> **Task details**: The reply to the records below should contain exactly the lines from the line with "Dismiss the Agent" through the line with "Task: Click Apply 'Heading 2'", and nothing besides.

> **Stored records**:

________________________

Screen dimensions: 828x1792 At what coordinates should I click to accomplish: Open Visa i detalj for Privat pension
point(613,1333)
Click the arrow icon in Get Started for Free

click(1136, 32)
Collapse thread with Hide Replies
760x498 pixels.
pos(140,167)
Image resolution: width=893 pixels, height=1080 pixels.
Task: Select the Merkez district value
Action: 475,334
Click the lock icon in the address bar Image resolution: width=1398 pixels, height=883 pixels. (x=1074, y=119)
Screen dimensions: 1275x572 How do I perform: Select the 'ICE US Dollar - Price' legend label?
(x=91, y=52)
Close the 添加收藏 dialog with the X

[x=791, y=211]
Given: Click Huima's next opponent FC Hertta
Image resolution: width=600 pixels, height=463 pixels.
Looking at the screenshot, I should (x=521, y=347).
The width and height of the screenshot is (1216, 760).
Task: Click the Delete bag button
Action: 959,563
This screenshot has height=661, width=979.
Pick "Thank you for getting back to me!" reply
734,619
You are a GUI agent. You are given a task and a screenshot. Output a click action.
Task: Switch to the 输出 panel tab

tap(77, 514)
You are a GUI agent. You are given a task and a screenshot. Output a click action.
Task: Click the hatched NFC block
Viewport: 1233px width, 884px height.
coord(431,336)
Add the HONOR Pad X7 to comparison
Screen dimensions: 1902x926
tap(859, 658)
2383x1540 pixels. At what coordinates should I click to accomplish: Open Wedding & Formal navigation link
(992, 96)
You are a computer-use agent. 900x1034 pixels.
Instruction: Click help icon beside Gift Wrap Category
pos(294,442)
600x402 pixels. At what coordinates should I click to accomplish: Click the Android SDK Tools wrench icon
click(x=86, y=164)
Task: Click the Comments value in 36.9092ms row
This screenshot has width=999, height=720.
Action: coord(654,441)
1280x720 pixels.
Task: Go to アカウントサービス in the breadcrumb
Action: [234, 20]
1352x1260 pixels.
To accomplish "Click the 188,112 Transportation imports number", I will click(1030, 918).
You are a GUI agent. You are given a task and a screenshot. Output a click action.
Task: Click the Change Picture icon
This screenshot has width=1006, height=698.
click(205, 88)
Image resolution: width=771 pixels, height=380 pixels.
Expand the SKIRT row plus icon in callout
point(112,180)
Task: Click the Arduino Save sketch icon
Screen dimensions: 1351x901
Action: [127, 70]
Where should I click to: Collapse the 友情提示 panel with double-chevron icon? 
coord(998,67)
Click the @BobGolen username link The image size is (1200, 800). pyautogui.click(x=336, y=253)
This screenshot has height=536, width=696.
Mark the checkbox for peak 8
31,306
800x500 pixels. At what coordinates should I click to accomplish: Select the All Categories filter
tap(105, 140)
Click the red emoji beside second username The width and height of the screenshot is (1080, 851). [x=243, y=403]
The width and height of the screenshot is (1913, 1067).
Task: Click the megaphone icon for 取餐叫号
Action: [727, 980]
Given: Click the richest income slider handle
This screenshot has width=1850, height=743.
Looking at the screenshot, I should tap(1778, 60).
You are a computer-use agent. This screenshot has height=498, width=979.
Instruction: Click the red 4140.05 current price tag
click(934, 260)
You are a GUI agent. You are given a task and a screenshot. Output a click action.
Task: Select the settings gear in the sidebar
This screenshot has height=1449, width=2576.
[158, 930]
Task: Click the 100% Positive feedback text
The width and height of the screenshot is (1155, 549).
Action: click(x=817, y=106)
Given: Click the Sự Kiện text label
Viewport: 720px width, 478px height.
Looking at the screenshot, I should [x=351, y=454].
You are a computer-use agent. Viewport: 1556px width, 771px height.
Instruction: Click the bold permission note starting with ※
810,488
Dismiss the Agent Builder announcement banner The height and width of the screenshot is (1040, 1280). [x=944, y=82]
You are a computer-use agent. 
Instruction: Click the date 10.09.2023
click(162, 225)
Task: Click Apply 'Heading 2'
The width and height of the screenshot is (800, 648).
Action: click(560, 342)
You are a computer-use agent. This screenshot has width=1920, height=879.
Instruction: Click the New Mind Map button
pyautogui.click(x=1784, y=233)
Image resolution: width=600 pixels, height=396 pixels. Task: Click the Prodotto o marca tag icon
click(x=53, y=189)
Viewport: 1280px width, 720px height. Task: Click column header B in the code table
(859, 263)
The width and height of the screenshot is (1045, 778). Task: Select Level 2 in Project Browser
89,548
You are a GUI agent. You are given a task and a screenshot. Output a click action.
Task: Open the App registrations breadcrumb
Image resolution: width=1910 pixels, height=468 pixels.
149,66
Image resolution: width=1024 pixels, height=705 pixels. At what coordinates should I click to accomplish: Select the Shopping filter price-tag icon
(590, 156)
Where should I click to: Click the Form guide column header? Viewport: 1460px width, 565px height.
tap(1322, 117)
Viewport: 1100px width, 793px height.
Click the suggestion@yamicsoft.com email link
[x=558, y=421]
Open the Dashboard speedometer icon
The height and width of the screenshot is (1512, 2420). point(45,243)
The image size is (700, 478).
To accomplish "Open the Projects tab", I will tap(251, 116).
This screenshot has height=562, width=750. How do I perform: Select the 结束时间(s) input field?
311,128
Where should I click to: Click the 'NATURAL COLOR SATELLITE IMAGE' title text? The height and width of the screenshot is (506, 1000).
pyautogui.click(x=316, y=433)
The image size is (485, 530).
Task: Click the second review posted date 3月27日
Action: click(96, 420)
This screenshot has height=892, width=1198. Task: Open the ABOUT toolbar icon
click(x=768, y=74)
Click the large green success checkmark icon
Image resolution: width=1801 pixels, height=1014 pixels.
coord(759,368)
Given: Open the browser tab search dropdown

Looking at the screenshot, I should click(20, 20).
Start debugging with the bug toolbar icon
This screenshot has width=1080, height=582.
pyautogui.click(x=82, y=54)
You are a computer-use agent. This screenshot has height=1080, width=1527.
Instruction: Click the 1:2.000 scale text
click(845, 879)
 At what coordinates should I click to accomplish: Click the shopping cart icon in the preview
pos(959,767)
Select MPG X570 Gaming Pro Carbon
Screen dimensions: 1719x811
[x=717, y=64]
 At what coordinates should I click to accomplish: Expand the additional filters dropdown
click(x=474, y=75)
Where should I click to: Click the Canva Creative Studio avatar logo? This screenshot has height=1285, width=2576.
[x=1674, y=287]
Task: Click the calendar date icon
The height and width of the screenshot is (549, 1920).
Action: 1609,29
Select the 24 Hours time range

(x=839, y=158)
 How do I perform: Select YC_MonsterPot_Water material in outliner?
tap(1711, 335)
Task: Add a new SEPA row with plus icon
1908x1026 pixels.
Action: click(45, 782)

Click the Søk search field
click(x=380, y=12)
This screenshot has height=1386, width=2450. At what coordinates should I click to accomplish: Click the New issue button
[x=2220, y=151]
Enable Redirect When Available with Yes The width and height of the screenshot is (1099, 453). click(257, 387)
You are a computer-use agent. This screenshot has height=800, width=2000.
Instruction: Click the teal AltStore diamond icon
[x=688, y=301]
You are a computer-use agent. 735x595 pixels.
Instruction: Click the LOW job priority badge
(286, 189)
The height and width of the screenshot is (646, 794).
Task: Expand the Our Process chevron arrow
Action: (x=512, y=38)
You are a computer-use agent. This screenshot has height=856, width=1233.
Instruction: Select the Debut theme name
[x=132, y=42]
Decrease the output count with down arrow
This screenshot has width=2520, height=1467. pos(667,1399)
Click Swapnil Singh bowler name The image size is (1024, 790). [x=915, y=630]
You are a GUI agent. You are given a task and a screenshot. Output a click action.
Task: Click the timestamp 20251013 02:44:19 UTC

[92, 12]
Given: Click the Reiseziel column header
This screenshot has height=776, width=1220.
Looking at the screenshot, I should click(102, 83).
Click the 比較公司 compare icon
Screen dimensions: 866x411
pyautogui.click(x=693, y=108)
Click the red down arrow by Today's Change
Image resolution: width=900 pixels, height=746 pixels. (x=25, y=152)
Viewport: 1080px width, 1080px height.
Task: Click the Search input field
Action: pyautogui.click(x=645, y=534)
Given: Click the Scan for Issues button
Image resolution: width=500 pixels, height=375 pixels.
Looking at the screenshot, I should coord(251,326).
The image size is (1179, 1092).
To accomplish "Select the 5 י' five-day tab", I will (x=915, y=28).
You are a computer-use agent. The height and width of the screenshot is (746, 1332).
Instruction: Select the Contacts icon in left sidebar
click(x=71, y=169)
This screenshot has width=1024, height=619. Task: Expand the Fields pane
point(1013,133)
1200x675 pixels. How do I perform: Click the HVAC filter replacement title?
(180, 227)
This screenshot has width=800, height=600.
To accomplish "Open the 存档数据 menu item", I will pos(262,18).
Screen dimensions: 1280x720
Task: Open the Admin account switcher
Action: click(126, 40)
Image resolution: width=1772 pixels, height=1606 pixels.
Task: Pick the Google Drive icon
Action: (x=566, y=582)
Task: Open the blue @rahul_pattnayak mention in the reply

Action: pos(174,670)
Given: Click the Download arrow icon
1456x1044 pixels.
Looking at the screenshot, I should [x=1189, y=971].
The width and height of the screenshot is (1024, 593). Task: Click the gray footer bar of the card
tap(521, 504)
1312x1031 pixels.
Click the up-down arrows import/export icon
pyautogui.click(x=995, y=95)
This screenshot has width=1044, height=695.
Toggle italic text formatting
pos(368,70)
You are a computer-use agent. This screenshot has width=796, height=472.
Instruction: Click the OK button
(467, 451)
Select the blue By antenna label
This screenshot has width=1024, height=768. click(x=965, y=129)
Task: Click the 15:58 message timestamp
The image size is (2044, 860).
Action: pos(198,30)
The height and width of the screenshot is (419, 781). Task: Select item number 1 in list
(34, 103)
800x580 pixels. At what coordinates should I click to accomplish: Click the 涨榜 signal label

________________________

> **Worked solution**:
Dismiss the Agent Builder announcement banner The height and width of the screenshot is (1040, 1280). [x=944, y=82]
You are a computer-use agent. 
Instruction: Click the date 10.09.2023
click(162, 225)
Task: Click Apply 'Heading 2'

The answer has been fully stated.